DOCUMENT EXTRACT>
+===+

During 1911 and 1912, Carnegie gave the corporation $125 million, making it the largest single philanthropic trust ever established up to that time. As the residual legatee under his will, the corporation received an additional $10 million when the estate was settled. Carnegie earmarked a portion of the endowment to be used for philanthropic purposes in Canada and what were then the British Colonies. This part of the endowment was first known as the Special Fund, then the British Dominions and Colonies Fund, and later the Commonwealth Program. Charter amendments have allowed the corporation to use 7.4 percent of its income in countries that are or have been members of the British Commonwealth.

In the corporation's early years, Carnegie himself was president and a trustee. James Bertram, his private secretary, and Robert A. Franks, his financial agent, were also trustees and, respectively, secretary and treasurer of the corporation. These three comprised the first executive committee and made most of the funding decisions. The other seats on the board were held ex officio by the presidents of the five previously established Carnegie organizations in the United States-Carnegie Institute (of Pittsburgh) (1896), Carnegie Institution of Washington (1902), Carnegie Hero Fund Commission (1904), CFAT (1905), and CEIP (1910). Shortly after Carnegie's death in 1919, the trustees elected a full-time, salaried president as chief executive officer of the corporation and made him an ex officio member of the board.

Initially, grants followed the pattern of Carnegie's personal philanthropies. Until 1917, gifts for the construction of public libraries and for the purchase of church organs were continued. The other Carnegie organizations in the United States also received substantial grants for their programs, as did universities, colleges, schools, and general educational agencies. In his letter of gift to his original trustees, Carnegie wrote (employing the simplified spelling he favored): "Conditions upon erth inevitably change; hence, no wise man will bind Trustees forever to certain paths, causes or institutions. I disclaim any intention of doing so. On the contrary, I giv my Trustees full authority to change policy or causes hitherto aided, from time to time, when this, in their opinion, has become necessary or desirable. They shall best conform to my wishes by using their own judgement." Thus, over the years, the corporation's priorities for grant making have changed, while always remaining broadly educational.

Following Carnegie's death, the corporation began to align its programs with the more scientific assumptions that were coming to dominate social initiatives in the early part of this century. Convinced of the nation's need to increase scientific expertise and "scientific management", the corporation sought to build centers of excellence in the natural and social sciences. Large grants were made to the National Academy of Sciences/National Research Council, the Carnegie Institution of Washington, the National Bureau of Economic Research, the Food Research Institute at Stanford University, and the Brookings Institution. At this time, the corporation also developed an interest in adult education and lifelong learning as a logical sequel to Carnegie's preoccupation with libraries as "the university of the people". In 1919 it initiated the vast Americanization Study to explore educational opportunities for adults, primarily new immigrants.

+===+

DATA EXCERPT>
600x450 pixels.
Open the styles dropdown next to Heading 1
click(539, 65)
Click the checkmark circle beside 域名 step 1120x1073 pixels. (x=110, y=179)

+===+

PROBLEMS>
1) Do these statements agree with the passage on the Carnegie Corporation's history? Answer yes or no for each, quoting the words of the passage that decide it.
(a) Carnegie gave the corporation $125 million during 1911 and 1912.
(b) Gifts for building public libraries went on until 1919.
(c) James Bertram served as the corporation's treasurer.
2) The passage on the Carnegie Corporation's history names the five Carnegie organizations in the United States that were established before the corporation. List all five with the year given for each.
3) Carry on the passage on the Carnegie Corporation's history, starting after its final sentence.

THE REPLIES>
1)
(a) Yes: "During 1911 and 1912, Carnegie gave the corporation $125 million"
(b) No: "Until 1917, gifts for the construction of public libraries and for the purchase of church organs were continued."
(c) No: "James Bertram, his private secretary, and Robert A. Franks, his financial agent, were also trustees and, respectively, secretary and treasurer of the corporation."

2)
1. Carnegie Institute (of Pittsburgh), 1896
2. Carnegie Institution of Washington, 1902
3. Carnegie Hero Fund Commission, 1904
4. CFAT, 1905
5. CEIP, 1910

3)
Frederick P. Keppel

Under Frederick P. Keppel, president from 1923 to 1941, Carnegie Corporation shifted from the creation of public libraries to strengthening library infrastructure, services, and training and building the field of adult education, adding arts education to the array of programs in colleges and universities. The foundation's grantmaking during this period was marked by a certain eclecticism and a remarkable perseverance in its chosen causes.

Keppel was behind the famous study of race relations in the United States by the Swedish social economist Gunnar Myrdal, deliberately appointing, in 1937, an "outsider" and a non-American to manage the study on the theory that the task should be undertaken by a fresh mind unencumbered by traditional attitudes or earlier conclusions. Widely heralded, Myrdal's book American Dilemma (1944) had no immediate public policy impact, although it was later heavily cited in legal challenges to segregation. Keppel believed foundations should make the facts available to the public and let them speak for themselves. His cogent writings about philanthropy left a lasting impression on the foundation field and influenced the organization and leadership of many new foundations.

In 1927 Keppel toured sub-Saharan Africa and recommended the first set of grants to establish public schools in East and southern Africa. Other grants were made for municipal library development in South Africa. In 1928 the corporation launched the Carnegie Commission on the Poor White Problem in South Africa. Better known as the "Carnegie Poor White Study", it served to promote strategies for improving the position of rural Afrikaner whites and poor whites in general.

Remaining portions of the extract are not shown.